O filho de Paul Van Doren referia-se ao fenómeno provocado por “Fast Times at Ridgemont High” (“Viver Depressa”), o título em que o surfista Jeff Spicoli, papel desempenhado pelo Sean Penn, surge a usar uns destes ténis — depois de Penn ter comprado um par na loja de Santa Monica, a marca enviara uma caixa com Vans para a produção e acabou por ficar surpreendida com o resultado. Paul começou a trabalhar na marca do pai ainda miúdo, desde o ano da sua fundação, distribuindo panfletos, como recordou em entrevista à edição brasileira da GQ em 2018.
Na mesma década, a marca expandia o seu raio de influência, conquistando terreno em modalidades como o basquetebol e o breakdance, ao mesmo tempo que mergulhava num conturbado período de reorganização da empresa que durou três anos e viu a falência muito próxima, contexto que motivou a interrupção da reforma de Paul Van Doren — em 1987 assumiria o lugar que estava a ser desempenhado pelo irmão Jim e conseguiu resgatar a empresa, que acabaria por vender no ano seguinte, por 75 milhões de dólares (cerca de 62 milhões de euros).

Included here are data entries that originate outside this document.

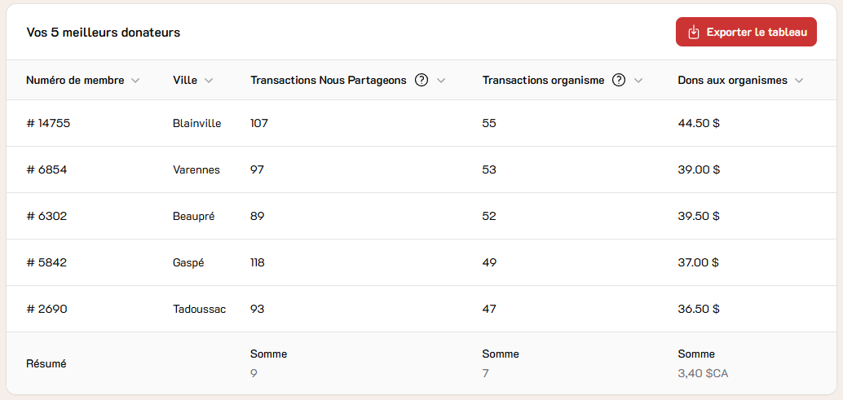The image size is (843, 400).
Task: Click the Exporter le tableau button
Action: click(x=746, y=32)
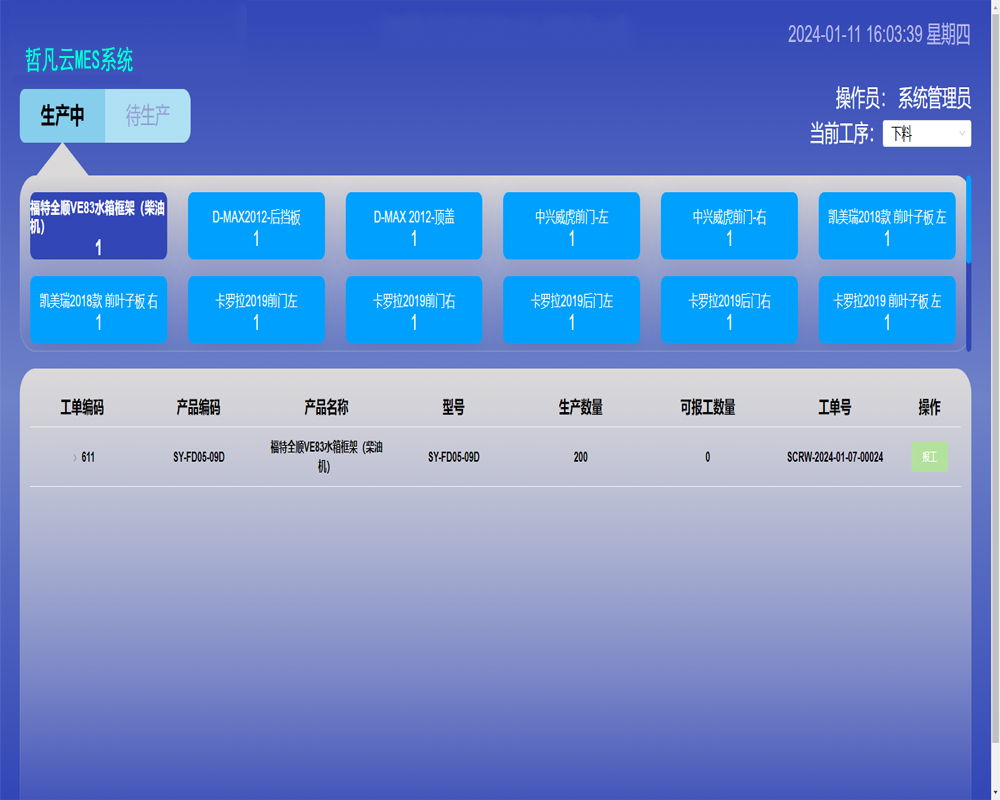Image resolution: width=1000 pixels, height=800 pixels.
Task: Select the D-MAX 2012-顶盖 card
Action: [414, 226]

A empresa abriu mais uma fábrica em San Diego mas acabaria por estender a sua produção à Ásia durante os anos 90, a mesma década em que investiu em algumas das mais prestigiadas provas de surf e patrocinou concertos de rock. O novo milénio trouxe consigo o regresso de inúmeros modelos retro, ressuscitando algumas das criações saídas dos anos 60. A marca é atualmente detida pela VF, que detém ainda referências como a Dickies, Supreme ou The North Face.
Há poucas semanas, a propósito do lançamento da sua biografia, Paul recordava à WWD algumas lições sobre o negócio do streetwear. Falou das tribos mais leais na trajetória da marca, do peso que a costumização tem na casa, dos vários lançamentos especiais e parcerias com diferentes estrelas, e ainda sobre a primeira coisa que fazia quando conduzia entrevistas de emprego: atirava o curriculum dos candidatos para o lixo. “Aquilo não me interessava para nada, o que me interessava era a pessoa. Se a pessoa fosse a certa, o curriculum seria bom”.